From the line that includes "Screen dimensions: 324x720" to the last line of the records that follow, copy every line exactly and nothing more, omitting pictures.

──────── AVAILABLE RECORDS ────────

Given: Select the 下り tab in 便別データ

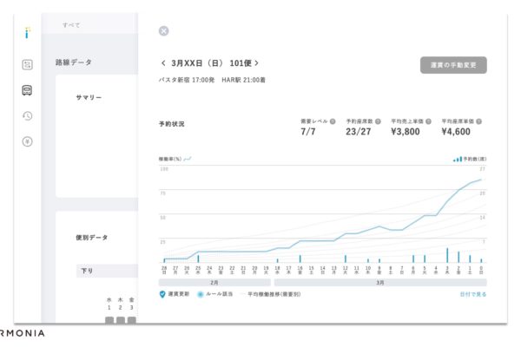Looking at the screenshot, I should [88, 271].
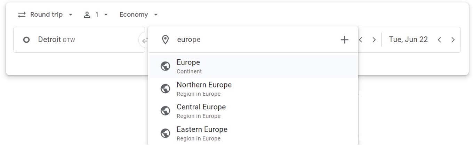The image size is (473, 145).
Task: Click the round trip arrows icon
Action: pyautogui.click(x=22, y=15)
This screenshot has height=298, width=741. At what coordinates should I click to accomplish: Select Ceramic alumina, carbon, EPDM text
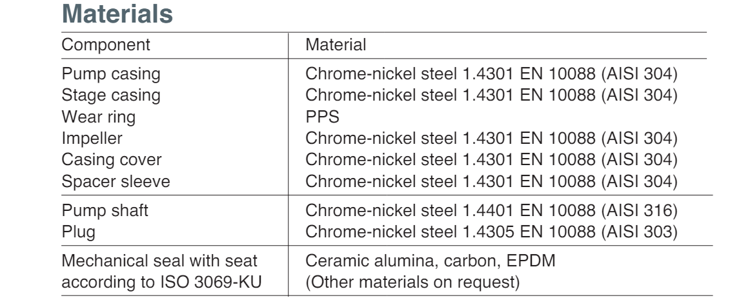(x=431, y=261)
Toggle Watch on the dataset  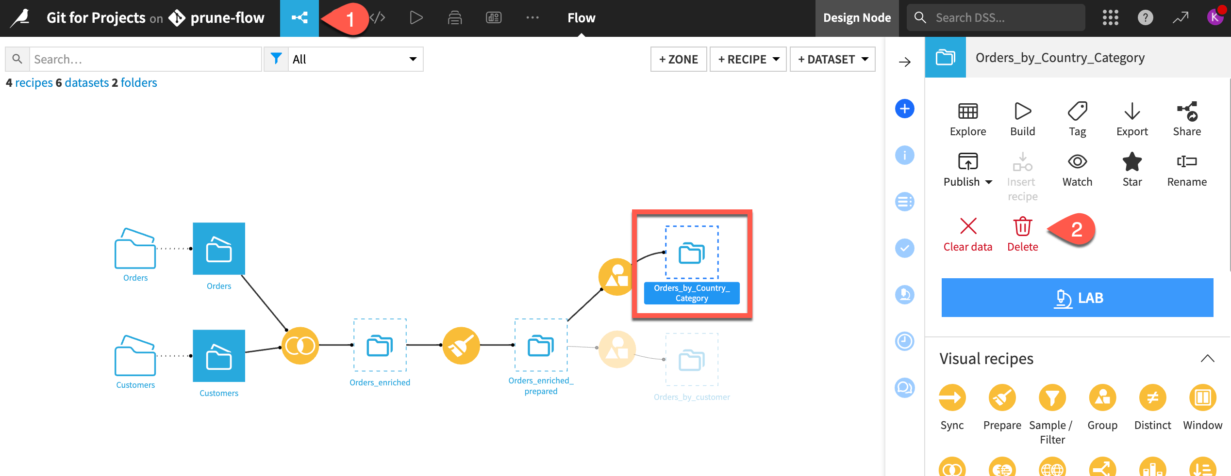(1077, 162)
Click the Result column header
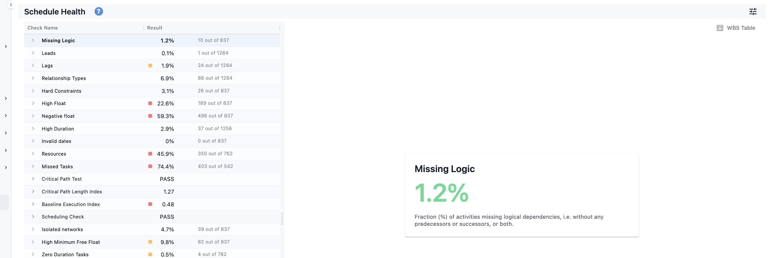772x258 pixels. click(x=155, y=28)
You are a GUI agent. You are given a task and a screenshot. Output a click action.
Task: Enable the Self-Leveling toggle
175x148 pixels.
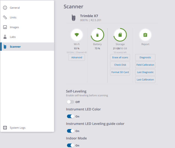tap(71, 102)
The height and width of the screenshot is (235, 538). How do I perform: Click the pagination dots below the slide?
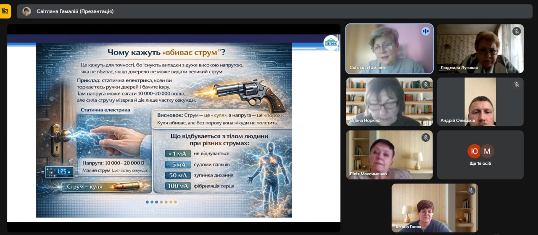coord(161,202)
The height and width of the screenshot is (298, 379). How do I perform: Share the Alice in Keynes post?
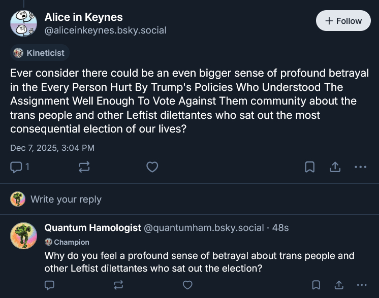point(335,167)
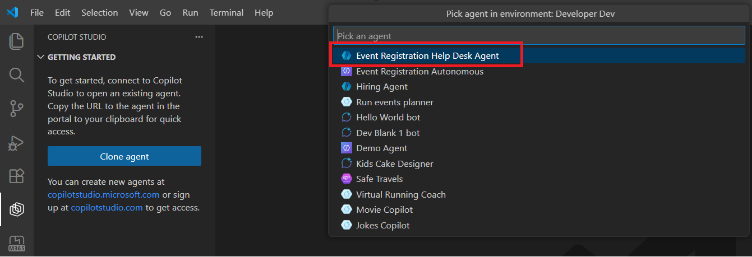Open the M365 toolkit icon

pos(17,244)
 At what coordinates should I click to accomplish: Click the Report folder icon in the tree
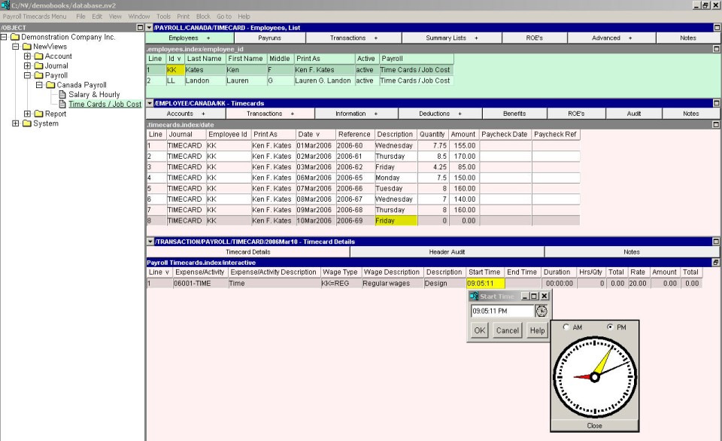coord(38,114)
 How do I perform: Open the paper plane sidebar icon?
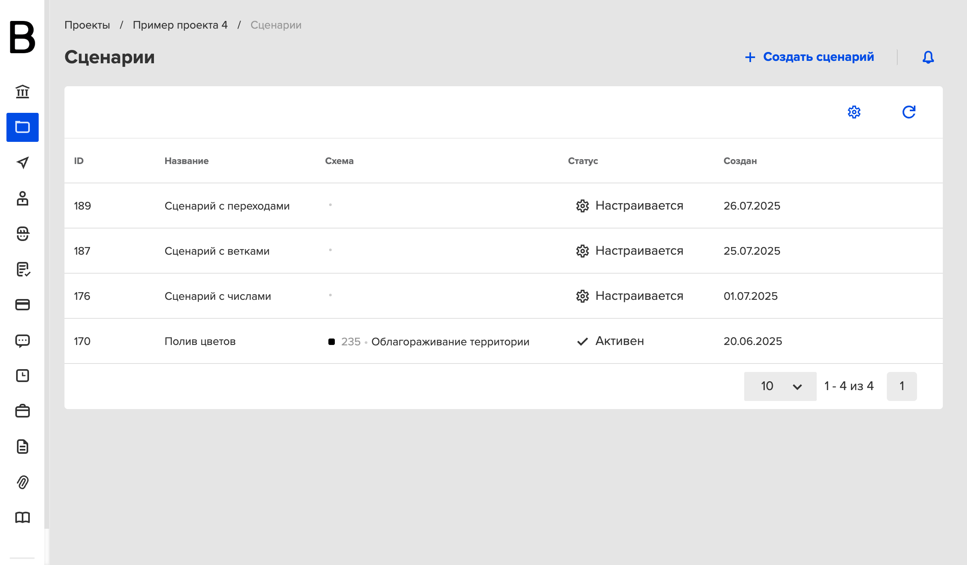click(x=23, y=163)
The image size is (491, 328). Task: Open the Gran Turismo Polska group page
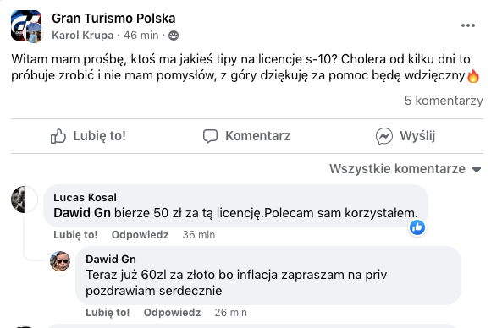(113, 19)
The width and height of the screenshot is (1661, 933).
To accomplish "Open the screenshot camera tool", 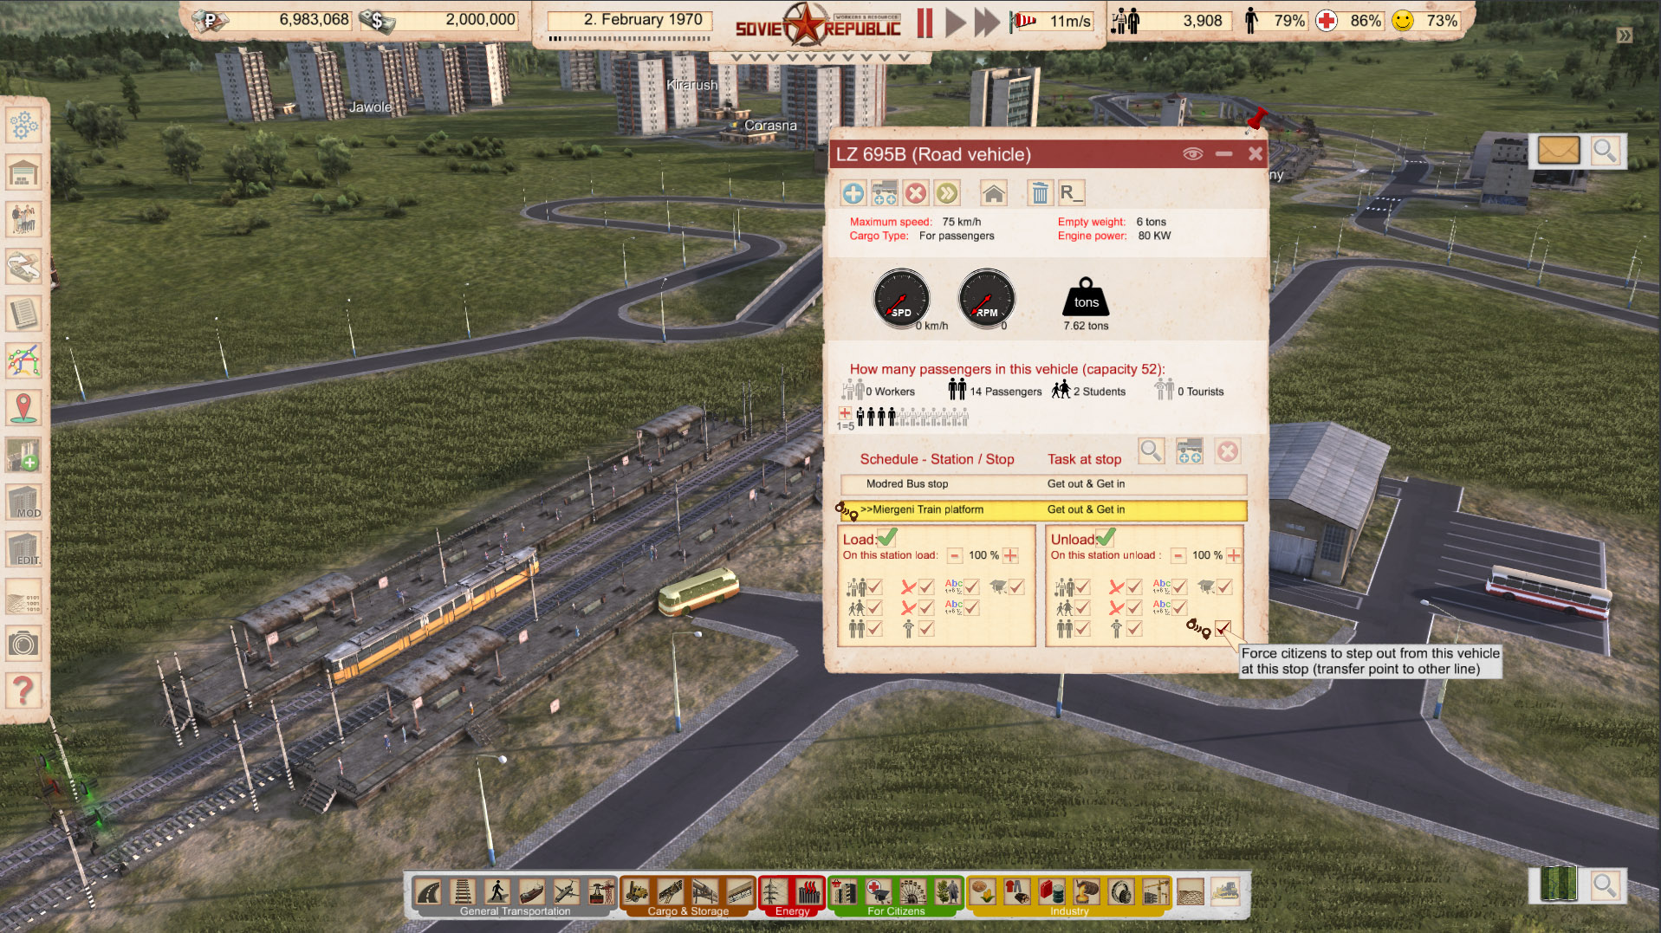I will coord(23,644).
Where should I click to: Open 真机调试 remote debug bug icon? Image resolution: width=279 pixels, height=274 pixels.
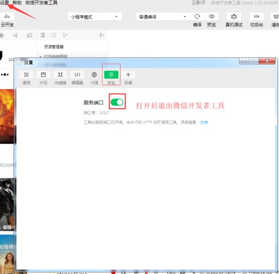(x=234, y=17)
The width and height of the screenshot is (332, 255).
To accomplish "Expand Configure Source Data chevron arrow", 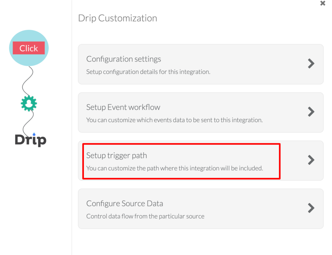I will click(311, 208).
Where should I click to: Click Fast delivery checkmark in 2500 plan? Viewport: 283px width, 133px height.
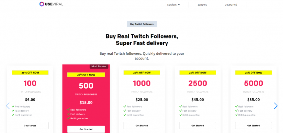click(x=180, y=111)
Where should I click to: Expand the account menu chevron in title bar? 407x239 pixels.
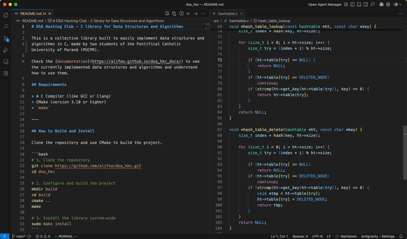pos(401,5)
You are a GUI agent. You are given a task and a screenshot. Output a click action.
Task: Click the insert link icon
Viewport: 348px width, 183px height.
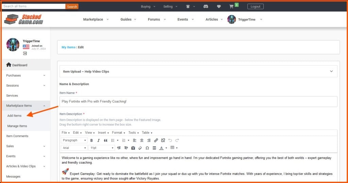[x=156, y=140]
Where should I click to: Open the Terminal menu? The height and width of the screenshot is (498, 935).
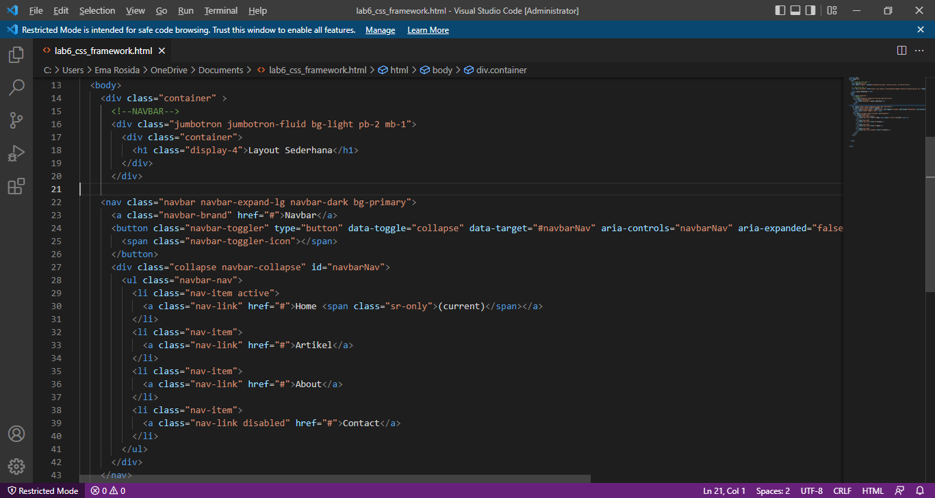coord(220,10)
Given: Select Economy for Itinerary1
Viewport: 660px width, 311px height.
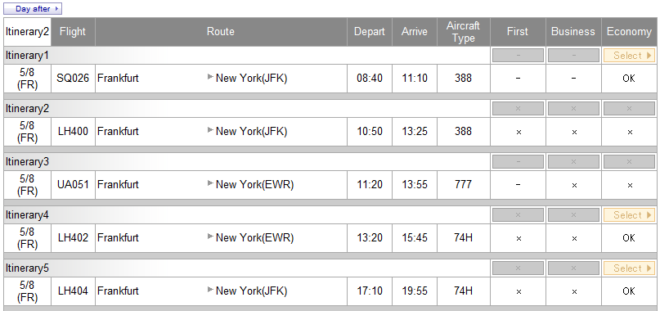Looking at the screenshot, I should click(x=629, y=55).

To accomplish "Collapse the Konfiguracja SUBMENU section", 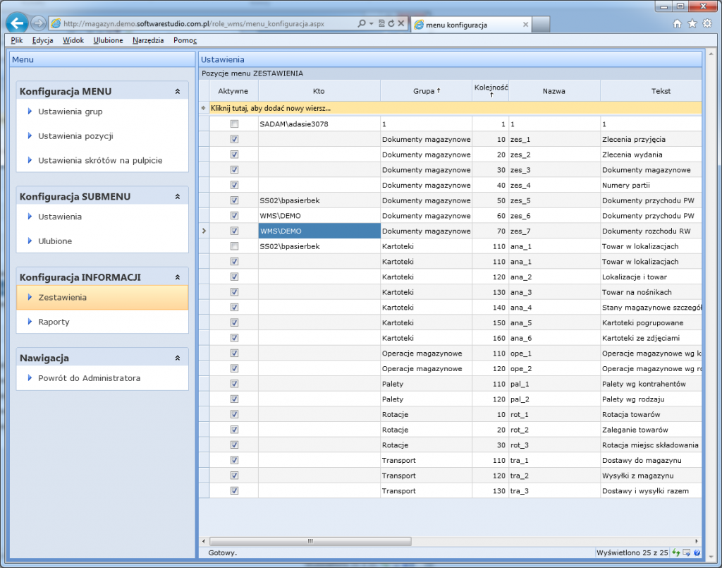I will pos(178,197).
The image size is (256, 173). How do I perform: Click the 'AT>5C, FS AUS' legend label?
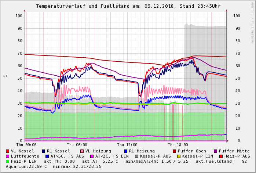(x=67, y=156)
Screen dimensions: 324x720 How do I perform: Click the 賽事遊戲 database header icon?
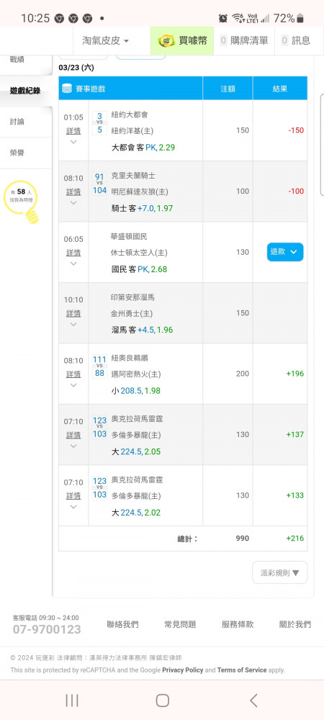click(x=67, y=89)
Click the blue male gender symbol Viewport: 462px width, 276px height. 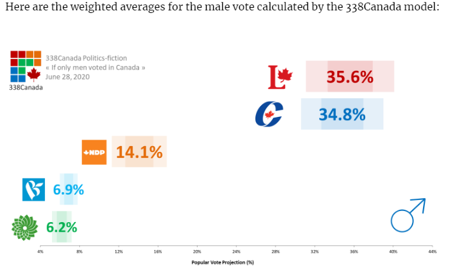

────────

# REPLY TO THE EXERCISE:
Screen dimensions: 324x720 How do I perform: Click the 賽事遊戲 database header icon?
click(x=67, y=89)
Click the blue male gender symbol Viewport: 462px width, 276px height. 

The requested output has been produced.